当時のヨーロッパ、アメリカからの熱い視線を集めていたのが18世紀のパリのエリートたちの暮らし。ヴォルテール言う所の“余計でありながら、非常に必要なもの”である贅沢がそこに満ちていたのだ。常に革新を追求する18世紀のパリは贅沢の中心地。生きる喜びに溢れていた。戦争のない時代で、景気も良く政治的にも安定していた時代である。快楽と利便性が求められ、実用における美という理念の追求において芸術が隆盛しやすい好ましい環境があった。その時代の日常生活を装飾美術館の所蔵品を多数含む約550点の展示で、展覧会はテーマを設けて時間を追って、1日を再現している。

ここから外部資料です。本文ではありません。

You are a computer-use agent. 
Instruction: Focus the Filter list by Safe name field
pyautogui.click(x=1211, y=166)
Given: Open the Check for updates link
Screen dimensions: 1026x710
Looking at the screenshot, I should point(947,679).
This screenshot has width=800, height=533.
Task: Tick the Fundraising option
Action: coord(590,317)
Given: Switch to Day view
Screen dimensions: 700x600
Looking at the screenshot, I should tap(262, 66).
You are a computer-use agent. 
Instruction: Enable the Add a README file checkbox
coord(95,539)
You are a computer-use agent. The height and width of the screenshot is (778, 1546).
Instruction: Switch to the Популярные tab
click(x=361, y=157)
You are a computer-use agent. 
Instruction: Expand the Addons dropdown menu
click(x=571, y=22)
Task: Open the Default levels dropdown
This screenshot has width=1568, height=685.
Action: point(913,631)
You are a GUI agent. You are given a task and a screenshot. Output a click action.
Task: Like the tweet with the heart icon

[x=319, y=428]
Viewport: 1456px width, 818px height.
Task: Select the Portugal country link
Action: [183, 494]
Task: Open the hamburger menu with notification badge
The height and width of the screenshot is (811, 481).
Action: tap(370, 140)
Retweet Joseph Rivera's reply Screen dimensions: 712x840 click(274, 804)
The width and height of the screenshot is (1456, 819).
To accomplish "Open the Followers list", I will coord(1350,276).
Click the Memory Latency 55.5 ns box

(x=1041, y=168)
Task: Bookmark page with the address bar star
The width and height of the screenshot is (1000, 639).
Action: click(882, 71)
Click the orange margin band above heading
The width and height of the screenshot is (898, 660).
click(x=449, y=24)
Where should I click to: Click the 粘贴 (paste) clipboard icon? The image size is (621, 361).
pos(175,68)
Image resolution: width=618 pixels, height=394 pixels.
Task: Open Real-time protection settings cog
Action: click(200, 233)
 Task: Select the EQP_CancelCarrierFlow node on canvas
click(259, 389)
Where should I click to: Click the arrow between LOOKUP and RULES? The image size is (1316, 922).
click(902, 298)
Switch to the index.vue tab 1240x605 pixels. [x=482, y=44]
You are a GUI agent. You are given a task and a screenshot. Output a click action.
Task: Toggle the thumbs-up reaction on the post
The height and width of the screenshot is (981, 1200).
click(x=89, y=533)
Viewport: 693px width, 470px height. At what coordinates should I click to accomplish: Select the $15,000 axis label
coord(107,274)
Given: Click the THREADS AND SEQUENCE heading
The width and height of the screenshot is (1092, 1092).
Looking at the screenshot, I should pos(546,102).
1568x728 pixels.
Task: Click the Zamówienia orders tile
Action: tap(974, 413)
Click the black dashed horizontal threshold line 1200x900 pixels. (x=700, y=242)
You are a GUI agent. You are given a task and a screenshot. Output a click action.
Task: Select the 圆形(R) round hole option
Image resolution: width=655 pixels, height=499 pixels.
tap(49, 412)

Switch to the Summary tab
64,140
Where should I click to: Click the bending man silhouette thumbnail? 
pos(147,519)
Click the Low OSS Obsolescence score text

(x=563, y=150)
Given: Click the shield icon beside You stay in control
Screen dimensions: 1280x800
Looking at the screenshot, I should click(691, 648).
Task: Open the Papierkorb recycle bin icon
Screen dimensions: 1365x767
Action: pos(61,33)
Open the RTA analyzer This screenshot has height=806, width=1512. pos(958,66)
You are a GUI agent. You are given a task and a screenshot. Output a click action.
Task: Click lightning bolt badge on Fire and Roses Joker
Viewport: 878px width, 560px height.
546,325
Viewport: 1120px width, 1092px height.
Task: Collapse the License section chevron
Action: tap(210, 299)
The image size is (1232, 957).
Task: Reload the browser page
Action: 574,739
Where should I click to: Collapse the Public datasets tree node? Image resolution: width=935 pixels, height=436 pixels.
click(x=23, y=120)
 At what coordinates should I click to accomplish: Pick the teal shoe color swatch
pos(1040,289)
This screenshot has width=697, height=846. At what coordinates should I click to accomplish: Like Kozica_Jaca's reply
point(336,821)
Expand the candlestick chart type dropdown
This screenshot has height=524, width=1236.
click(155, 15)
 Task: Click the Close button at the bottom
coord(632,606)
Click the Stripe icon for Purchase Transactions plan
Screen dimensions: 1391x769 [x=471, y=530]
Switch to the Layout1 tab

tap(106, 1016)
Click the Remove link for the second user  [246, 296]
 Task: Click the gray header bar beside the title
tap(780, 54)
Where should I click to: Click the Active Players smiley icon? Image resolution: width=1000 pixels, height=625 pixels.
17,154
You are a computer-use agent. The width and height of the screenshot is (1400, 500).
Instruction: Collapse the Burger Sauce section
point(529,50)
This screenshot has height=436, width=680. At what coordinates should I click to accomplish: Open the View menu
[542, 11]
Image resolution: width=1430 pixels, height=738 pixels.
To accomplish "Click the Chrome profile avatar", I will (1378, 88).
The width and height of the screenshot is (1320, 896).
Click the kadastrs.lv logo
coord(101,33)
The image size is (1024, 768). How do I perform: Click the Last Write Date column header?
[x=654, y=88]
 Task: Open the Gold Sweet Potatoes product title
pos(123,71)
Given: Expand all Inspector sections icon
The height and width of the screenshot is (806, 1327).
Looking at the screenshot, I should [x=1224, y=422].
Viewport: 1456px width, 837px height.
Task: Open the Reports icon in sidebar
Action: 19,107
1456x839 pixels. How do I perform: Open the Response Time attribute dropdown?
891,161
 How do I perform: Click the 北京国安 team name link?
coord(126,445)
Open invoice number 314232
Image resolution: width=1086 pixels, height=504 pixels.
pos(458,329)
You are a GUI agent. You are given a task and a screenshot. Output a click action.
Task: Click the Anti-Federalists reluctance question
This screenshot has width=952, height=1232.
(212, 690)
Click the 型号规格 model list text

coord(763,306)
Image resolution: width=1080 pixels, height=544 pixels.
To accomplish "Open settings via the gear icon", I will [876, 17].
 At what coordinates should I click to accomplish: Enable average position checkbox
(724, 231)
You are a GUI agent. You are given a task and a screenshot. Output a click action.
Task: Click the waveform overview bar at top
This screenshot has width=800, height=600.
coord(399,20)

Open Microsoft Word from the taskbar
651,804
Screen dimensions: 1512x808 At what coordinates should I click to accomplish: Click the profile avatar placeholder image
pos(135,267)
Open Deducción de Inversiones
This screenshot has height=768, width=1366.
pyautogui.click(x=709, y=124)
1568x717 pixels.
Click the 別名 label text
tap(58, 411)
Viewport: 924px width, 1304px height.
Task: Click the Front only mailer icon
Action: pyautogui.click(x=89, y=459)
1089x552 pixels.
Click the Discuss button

通りに面したパリ市内の個人邸宅内、時間を追っての1日のテーマは次の通りだ。
5:30 邸宅の中庭
5:45 庭
6:15 玄関
7:15 朝 – 寝室と付属部屋
10:15 昼食前 – ムッシューの執務室または図書室
16:15 昼食後 – マダムの閨房
18:00 祈祷室
21:15 昼食と夕食 – 食堂
23:15 夕べの時間 – ゲストと過ごすサロンと小さなサロン
このような早朝から深夜までの展開に加え、邸宅中の邸宅、家族世帯、時間と日にちという3テーマの展示も コースに散りばめられている。展示品はモード関連もあるが、この展覧会は18世紀のアール・ドゥ・ヴィーヴルを見せるものなので、家具、装飾品、小さなオブジェ類に注目したい。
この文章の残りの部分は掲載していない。